Le nom du futur ministre de la Justice n’est pas encore connu, mais déjà les magistrats s’inquiètent. Ils ont découvert, mardi 17 septembre au matin, qu’il n’y aurait plus de service dédié à la justice au sein du cabinet du Premier ministre Michel Barnier. Il s’agira désormais d’un grand service regroupant les sujets C’est le département « sécurité, justice, immigration » qui est mis en place, sous la direction du « conseiller intérieur », Simon Babre. Cet homme de 47 ans était jusqu’alors préfet de l’Eure. Il a aussi été, entre 2010 et 2012, directeur de cabinet adjoint à la présidence de la République, lorsque Nicolas Sarkozy était chef de l’Etat.
Cette fusion est un signal “très inquiétant” pour l’Union syndicale des magistrats (USM, majorité) et le Syndicat de la magistrature (SM, gauche), les deux principales organisations représentatives. Dans un communiqué publié mardi après-midi, l’USM « dénonce fermement » Et « constate avec stupéfaction l’absence d’un conseiller à la justice au profit d’un conseiller unique. » Pour le syndicat, “Cette composition est inédite sous le Vet République et constitue un très mauvais signal en matière d’indépendance du pouvoir judiciaire, condition de l’équilibre des pouvoirs.” Pour l’USM, la décision de Matignon doit « s’analyse comme une OPA administrative de la place Beauvau sur la place Vendôme, au détriment de l’indépendance de la justice, pilier de notre État de droit. »
«Caporalisation»
Même analyse au Syndicat des magistrats. SLe président, Kim Reuflet, déclare : “consterné” par cette décision « qui n’est pas seulement symbolique » Et « Ce qui en dit long sur la vision de la justice du Premier ministre ». Ou, selon elle, « une corporatisation de la justice »Déjà « mise en œuvre par le ministre de la Justice sortant, Eric Dupond-Moretti, qui publiait tous les trois mois une circulaire pour dire aux procureurs de frapper vite et fort. » Pour le SM, « Il est encore temps de se ressaisir et de nommer un magistrat comme « conseiller de justice » à la tête d’une unité distincte. » Et de demander : « Qu’adviendra-t-il, par exemple, de tous les sujets de justice civile ? Est-ce qu’un préfet va s’en occuper ? »
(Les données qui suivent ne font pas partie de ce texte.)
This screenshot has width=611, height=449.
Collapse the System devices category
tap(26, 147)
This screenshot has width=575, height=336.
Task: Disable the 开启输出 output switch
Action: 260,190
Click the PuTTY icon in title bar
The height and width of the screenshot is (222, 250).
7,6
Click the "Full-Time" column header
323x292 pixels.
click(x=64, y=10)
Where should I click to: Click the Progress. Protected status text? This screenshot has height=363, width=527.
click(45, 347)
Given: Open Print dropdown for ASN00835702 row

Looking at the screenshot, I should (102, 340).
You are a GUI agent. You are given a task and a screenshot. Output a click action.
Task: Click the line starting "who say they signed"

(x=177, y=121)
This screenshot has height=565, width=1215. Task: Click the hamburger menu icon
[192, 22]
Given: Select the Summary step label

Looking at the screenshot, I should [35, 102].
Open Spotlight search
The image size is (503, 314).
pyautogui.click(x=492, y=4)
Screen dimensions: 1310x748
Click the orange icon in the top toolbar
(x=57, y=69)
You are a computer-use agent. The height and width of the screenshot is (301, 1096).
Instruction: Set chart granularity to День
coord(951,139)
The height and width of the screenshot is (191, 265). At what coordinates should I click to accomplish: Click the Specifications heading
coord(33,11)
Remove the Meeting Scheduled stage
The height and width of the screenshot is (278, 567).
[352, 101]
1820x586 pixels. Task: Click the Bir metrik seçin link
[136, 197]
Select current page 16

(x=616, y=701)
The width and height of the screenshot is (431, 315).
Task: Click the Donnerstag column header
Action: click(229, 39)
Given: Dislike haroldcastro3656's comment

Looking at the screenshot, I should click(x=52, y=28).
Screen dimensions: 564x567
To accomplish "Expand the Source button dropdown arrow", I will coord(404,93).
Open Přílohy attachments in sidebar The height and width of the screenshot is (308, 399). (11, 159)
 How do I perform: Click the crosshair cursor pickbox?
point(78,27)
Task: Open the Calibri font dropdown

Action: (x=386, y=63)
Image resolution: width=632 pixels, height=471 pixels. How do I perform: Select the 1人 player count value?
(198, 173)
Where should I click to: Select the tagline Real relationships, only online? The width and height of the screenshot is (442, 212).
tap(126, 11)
La décision de Matignon n’est en effet pas anodine. Le chef du département est l’interlocuteur privilégié du ministère concerné auprès du cabinet du Premier ministre et porte les revendications concernant le budget, par exemple.
Pour calmer le mécontentement grandissant, Matignon assure qu’un « conseiller justice », magistrat de formation, devrait bientôt être nommé au sein du pôle fusionné. Mais il n’est pas certain que cela suffise à calmer les inquiétudes puisqu’il n’aurait pas le même rang qu’un chef de pôle et ne participerait pas aux réunions d’arbitrage les plus importantes. Ce qui décuple les craintes du monde judiciaire puisque l’heure est à la rigueur budgétaire ; la Chancellerie pourrait ainsi se retrouver privée d’un relais à Matignon pour plaider sa cause.